● PROBLEM REQUIREMENTS
Reproduce each line of the material exactly as it reads.

● DATA FOR THIS EXERCISE
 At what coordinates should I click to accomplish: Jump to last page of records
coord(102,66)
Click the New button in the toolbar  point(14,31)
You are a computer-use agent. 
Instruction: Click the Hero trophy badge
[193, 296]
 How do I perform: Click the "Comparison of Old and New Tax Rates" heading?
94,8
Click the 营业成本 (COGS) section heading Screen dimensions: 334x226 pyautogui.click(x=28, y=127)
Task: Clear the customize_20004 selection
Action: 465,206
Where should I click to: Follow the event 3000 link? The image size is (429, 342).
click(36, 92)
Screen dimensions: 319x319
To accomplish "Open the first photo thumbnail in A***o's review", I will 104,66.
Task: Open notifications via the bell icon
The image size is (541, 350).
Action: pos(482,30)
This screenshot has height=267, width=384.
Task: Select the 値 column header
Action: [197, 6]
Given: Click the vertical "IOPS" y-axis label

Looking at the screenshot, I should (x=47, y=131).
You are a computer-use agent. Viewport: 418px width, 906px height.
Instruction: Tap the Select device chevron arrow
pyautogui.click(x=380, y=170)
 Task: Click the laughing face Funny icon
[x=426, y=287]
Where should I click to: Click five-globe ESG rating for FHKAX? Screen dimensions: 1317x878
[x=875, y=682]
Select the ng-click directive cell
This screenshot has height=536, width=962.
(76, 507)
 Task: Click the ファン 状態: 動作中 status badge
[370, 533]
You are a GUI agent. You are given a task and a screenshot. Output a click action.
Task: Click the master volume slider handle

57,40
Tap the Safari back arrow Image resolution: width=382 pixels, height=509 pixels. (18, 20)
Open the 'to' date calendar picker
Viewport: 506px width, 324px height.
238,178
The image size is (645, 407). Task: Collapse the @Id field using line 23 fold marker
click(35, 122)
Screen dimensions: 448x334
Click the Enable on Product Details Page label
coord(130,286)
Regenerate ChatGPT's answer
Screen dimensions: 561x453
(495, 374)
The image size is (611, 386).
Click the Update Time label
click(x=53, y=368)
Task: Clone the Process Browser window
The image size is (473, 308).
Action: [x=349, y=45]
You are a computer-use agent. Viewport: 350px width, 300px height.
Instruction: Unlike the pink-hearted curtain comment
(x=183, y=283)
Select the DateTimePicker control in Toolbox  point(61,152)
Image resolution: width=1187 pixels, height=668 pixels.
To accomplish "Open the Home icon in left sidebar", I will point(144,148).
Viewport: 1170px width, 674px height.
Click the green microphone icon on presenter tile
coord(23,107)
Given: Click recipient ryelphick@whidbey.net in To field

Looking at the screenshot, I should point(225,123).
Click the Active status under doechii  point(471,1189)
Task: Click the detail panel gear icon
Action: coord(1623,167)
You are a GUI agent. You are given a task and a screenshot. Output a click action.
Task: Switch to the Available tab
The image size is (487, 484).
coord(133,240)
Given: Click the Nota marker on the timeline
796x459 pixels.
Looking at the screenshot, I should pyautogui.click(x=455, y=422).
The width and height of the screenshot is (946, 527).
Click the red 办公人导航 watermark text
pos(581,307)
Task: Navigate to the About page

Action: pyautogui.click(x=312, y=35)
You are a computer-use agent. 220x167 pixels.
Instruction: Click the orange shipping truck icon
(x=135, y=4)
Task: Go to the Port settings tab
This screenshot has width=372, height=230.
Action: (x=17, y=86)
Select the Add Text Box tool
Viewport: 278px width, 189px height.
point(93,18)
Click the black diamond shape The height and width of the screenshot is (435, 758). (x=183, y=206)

● OUTPUT
 At what coordinates should I click to accomplish: Jump to last page of records
coord(102,66)
Click the New button in the toolbar  point(14,31)
You are a computer-use agent. 
Instruction: Click the Hero trophy badge
[193, 296]
 How do I perform: Click the "Comparison of Old and New Tax Rates" heading?
94,8
Click the 营业成本 (COGS) section heading Screen dimensions: 334x226 pyautogui.click(x=28, y=127)
Task: Clear the customize_20004 selection
Action: 465,206
Where should I click to: Follow the event 3000 link? The image size is (429, 342).
click(36, 92)
Screen dimensions: 319x319
To accomplish "Open the first photo thumbnail in A***o's review", I will 104,66.
Task: Open notifications via the bell icon
The image size is (541, 350).
Action: pos(482,30)
This screenshot has height=267, width=384.
Task: Select the 値 column header
Action: [197, 6]
Given: Click the vertical "IOPS" y-axis label

Looking at the screenshot, I should (x=47, y=131).
You are a computer-use agent. Viewport: 418px width, 906px height.
Instruction: Tap the Select device chevron arrow
pyautogui.click(x=380, y=170)
 Task: Click the laughing face Funny icon
[x=426, y=287]
Where should I click to: Click five-globe ESG rating for FHKAX? Screen dimensions: 1317x878
[x=875, y=682]
Select the ng-click directive cell
This screenshot has height=536, width=962.
(76, 507)
 Task: Click the ファン 状態: 動作中 status badge
[370, 533]
You are a GUI agent. You are given a task and a screenshot. Output a click action.
Task: Click the master volume slider handle

57,40
Tap the Safari back arrow Image resolution: width=382 pixels, height=509 pixels. (18, 20)
Open the 'to' date calendar picker
Viewport: 506px width, 324px height.
238,178
The image size is (645, 407). Task: Collapse the @Id field using line 23 fold marker
click(35, 122)
Screen dimensions: 448x334
Click the Enable on Product Details Page label
coord(130,286)
Regenerate ChatGPT's answer
Screen dimensions: 561x453
(495, 374)
The image size is (611, 386).
Click the Update Time label
click(x=53, y=368)
Task: Clone the Process Browser window
The image size is (473, 308).
Action: [x=349, y=45]
You are a computer-use agent. Viewport: 350px width, 300px height.
Instruction: Unlike the pink-hearted curtain comment
(x=183, y=283)
Select the DateTimePicker control in Toolbox  point(61,152)
Image resolution: width=1187 pixels, height=668 pixels.
To accomplish "Open the Home icon in left sidebar", I will point(144,148).
Viewport: 1170px width, 674px height.
Click the green microphone icon on presenter tile
coord(23,107)
Given: Click recipient ryelphick@whidbey.net in To field

Looking at the screenshot, I should point(225,123).
Click the Active status under doechii  point(471,1189)
Task: Click the detail panel gear icon
Action: coord(1623,167)
You are a GUI agent. You are given a task and a screenshot. Output a click action.
Task: Switch to the Available tab
The image size is (487, 484).
coord(133,240)
Given: Click the Nota marker on the timeline
796x459 pixels.
Looking at the screenshot, I should pyautogui.click(x=455, y=422).
The width and height of the screenshot is (946, 527).
Click the red 办公人导航 watermark text
pos(581,307)
Task: Navigate to the About page

Action: pyautogui.click(x=312, y=35)
You are a computer-use agent. 220x167 pixels.
Instruction: Click the orange shipping truck icon
(x=135, y=4)
Task: Go to the Port settings tab
This screenshot has width=372, height=230.
Action: (x=17, y=86)
Select the Add Text Box tool
Viewport: 278px width, 189px height.
point(93,18)
Click the black diamond shape The height and width of the screenshot is (435, 758). (x=183, y=206)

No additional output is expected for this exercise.